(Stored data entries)

▼

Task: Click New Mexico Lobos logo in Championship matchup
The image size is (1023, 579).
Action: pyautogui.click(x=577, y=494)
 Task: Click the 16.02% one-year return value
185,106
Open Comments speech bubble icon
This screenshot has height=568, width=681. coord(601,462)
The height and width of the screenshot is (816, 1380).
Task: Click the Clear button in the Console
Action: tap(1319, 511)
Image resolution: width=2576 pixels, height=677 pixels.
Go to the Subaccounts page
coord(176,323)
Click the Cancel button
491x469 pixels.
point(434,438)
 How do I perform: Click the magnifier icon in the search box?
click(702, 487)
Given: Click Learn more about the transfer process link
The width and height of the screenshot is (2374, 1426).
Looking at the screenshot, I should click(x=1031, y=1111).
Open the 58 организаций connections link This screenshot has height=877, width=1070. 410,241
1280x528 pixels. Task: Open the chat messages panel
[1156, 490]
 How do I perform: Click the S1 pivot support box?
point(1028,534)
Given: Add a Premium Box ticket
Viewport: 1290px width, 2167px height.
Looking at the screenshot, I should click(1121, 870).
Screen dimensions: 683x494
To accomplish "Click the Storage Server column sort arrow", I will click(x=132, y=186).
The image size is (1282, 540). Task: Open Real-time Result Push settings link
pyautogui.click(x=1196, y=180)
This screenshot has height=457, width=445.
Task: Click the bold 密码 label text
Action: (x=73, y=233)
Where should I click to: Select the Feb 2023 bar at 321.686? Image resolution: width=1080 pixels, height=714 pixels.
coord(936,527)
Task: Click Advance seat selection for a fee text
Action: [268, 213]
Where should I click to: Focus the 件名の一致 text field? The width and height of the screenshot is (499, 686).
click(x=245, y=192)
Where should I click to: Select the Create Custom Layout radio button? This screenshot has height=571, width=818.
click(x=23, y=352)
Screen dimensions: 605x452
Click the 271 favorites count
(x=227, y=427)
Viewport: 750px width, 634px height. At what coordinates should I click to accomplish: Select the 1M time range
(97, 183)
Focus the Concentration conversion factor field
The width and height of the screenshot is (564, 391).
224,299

▲

▶ What the exercise asks
Beginning at the line above with "1280x528 pixels. Task: Open" and finishing at the line with "Screen dimensions: 683x494", return each line exactly and return nothing else.

▶ Expected answer
1280x528 pixels. Task: Open the chat messages panel
[1156, 490]
 How do I perform: Click the S1 pivot support box?
point(1028,534)
Given: Add a Premium Box ticket
Viewport: 1290px width, 2167px height.
Looking at the screenshot, I should click(1121, 870).
Screen dimensions: 683x494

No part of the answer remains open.